Suhu di Inggris mencapai 100 F untuk pertama kalinya selama gelombang panas di Eropa

Pada 10 Agustus 2003, Inggris mencatat suhu tertinggi yang pernah ada, melebihi 100 derajat Fahrenheit. Selama bulan itu, gelombang panas yang ekstrem melanda benua Eropa, mengakibatkan lebih dari 35.000 kematian. Agustus 2003 menjadi Agustus terpanas yang pernah tercatat di belahan bumi utara dan memecahkan semua rekor sebelumnya terkait kematian akibat panas.

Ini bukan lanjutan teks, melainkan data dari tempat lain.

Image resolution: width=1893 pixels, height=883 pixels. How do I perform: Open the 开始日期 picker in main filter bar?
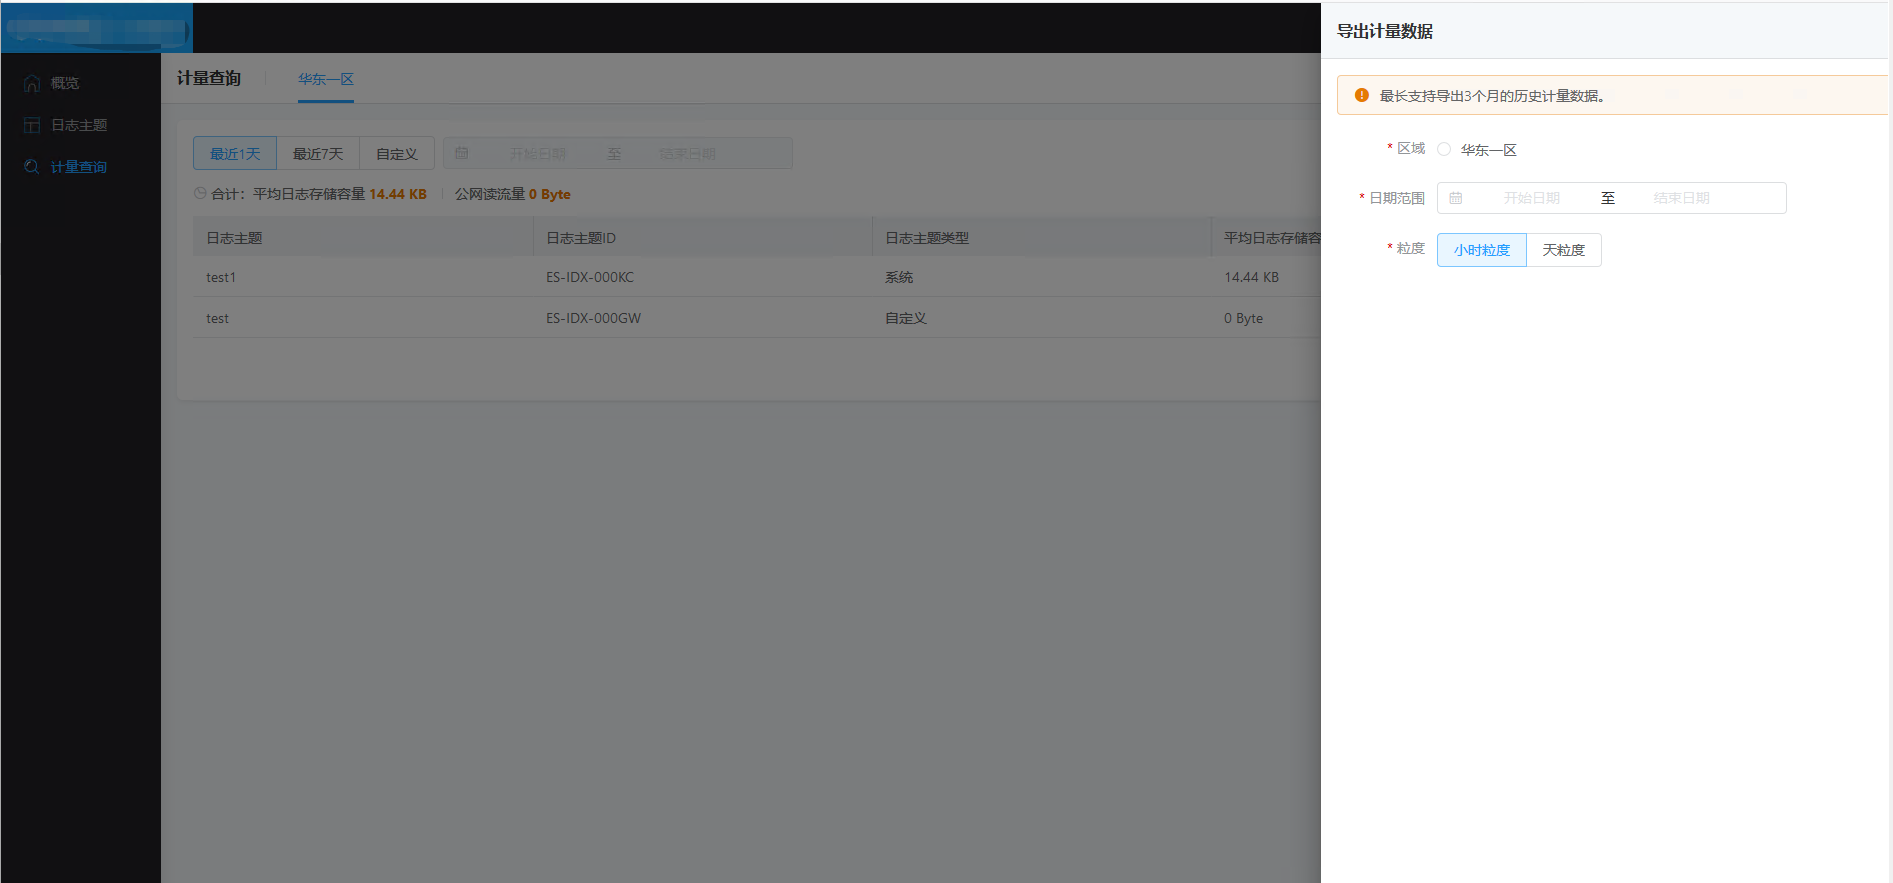(538, 153)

Prancis adalah negara yang paling parah terkena dampak dengan hampir 15.000 korban jiwa, diikuti oleh Jerman dengan sekitar 7.000 kematian. Ribuan orang juga meninggal di Spanyol dan Italia, dengan sebagian besar korban adalah lansia, bayi, atau individu dengan penyakit kronis. Ketika seseorang mengalami panas ekstrem, tubuh mereka dapat kesulitan untuk mendinginkan diri yang berpotensi sangat berbahaya bagi lansia, anak-anak, atau mereka yang sudah sakit. Jika suhu tubuh mencapai 104 derajat Fahrenheit, organ tubuh dapat mulai mengalami kerusakan, yang bisa berujung pada kematian. Institute Kebijakan Bumi yang berbasis di Washington D.C. memperkirakan bahwa lebih banyak orang meninggal setiap tahun akibat panas dibandingkan dengan banjir, tornado, dan badai yang digabungkan. Selain menyebabkan kematian langsung, panas ekstrem juga menyebabkan kebakaran besar. Di Portugal, 10 persen hutan negara itu hancur dan 18 orang tewas akibat kebakaran. Panas juga menyebabkan mencairnya gletser, banjir mendadak, dan longsoran salju di Swiss. Pada Juli 2022, suhu di Inggris melampaui 104 derajat Fahrenheit, memecahkan semua rekor sebelumnya. Secara global, Juli 2023 menjadi bulan terpanas yang pernah tercatat. Para ilmuwan memproyeksikan bahwa karena pemanasan global, suhu rata-rata bumi akan terus meningkat, mencapai 42,44 derajat Fahrenheit pada akhir abad ini. Satu-satunya cara untuk menghentikan kenaikan suhu global dan bencana cuaca ekstrem adalah dengan mengurangi emisi karbon dioksida yang berkontribusi terhadap pemanasan global.